__YOUR GOAL__.
Reproduce the material below verbatim, leaving out the pictures.

__DATA SECTION__.
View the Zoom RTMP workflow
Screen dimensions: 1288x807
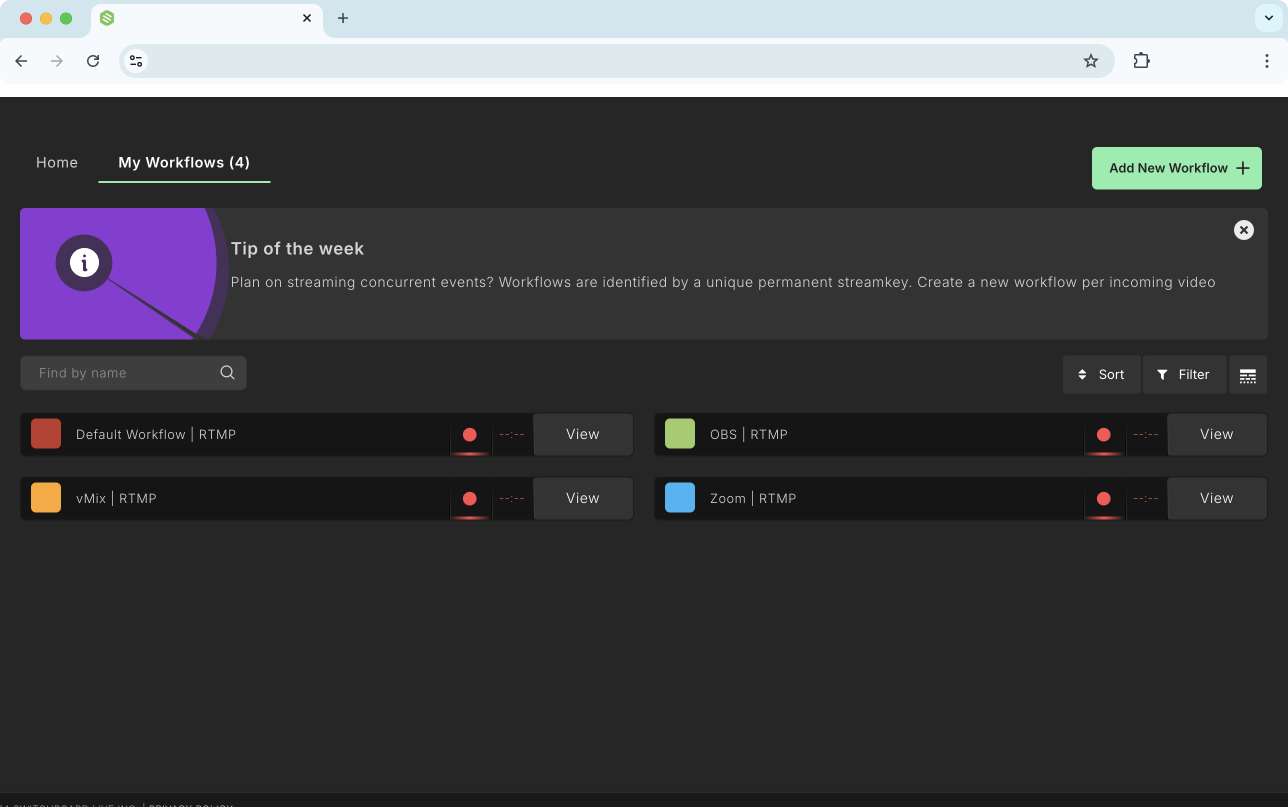coord(1216,498)
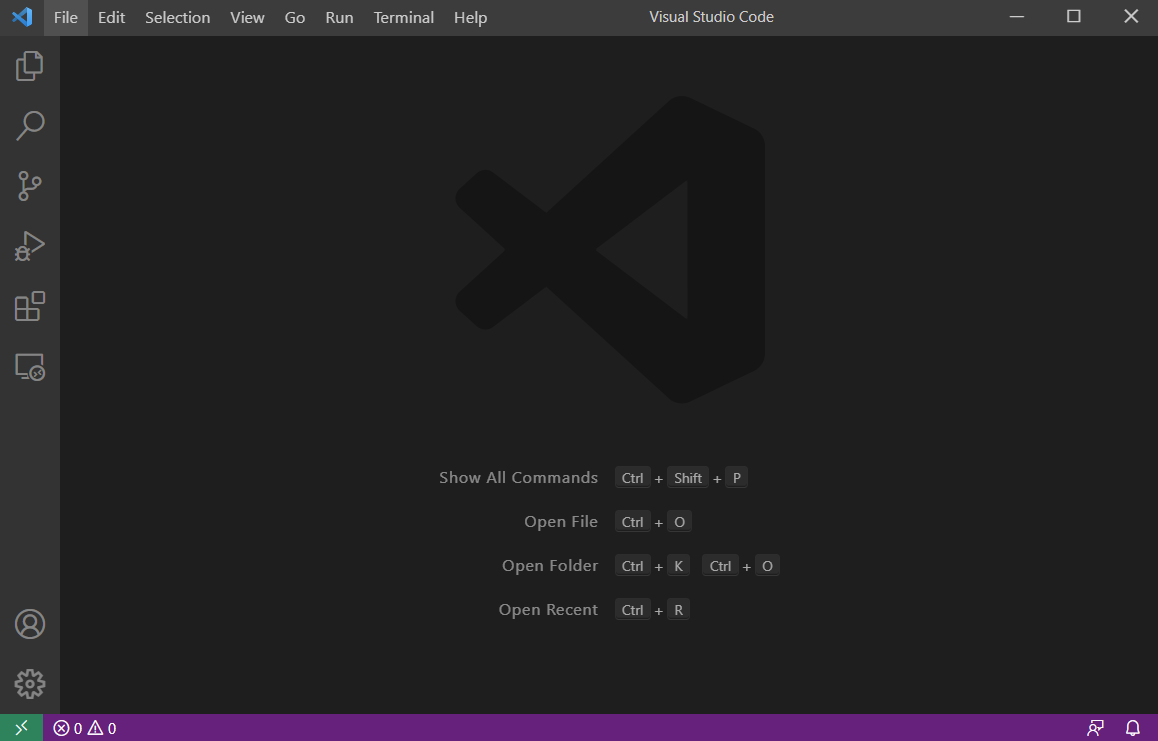Click the feedback icon in the status bar
This screenshot has width=1158, height=741.
(1095, 727)
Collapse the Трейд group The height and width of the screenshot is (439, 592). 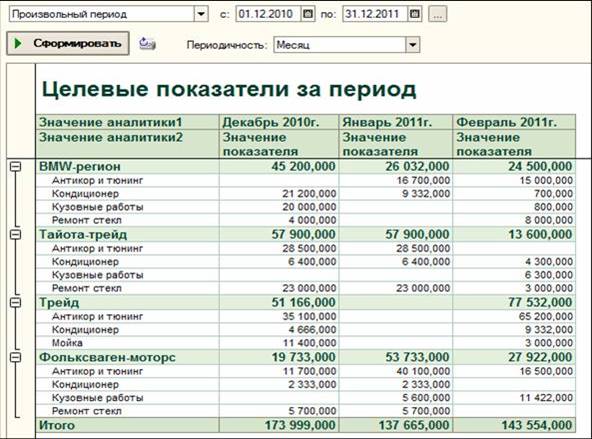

__OUTPUT FOR THIS EXERCISE__.
View the Zoom RTMP workflow
Screen dimensions: 1288x807
coord(1216,498)
Click the feedback icon in the status bar
This screenshot has width=1158, height=741.
(1095, 727)
Collapse the Трейд group The height and width of the screenshot is (439, 592). 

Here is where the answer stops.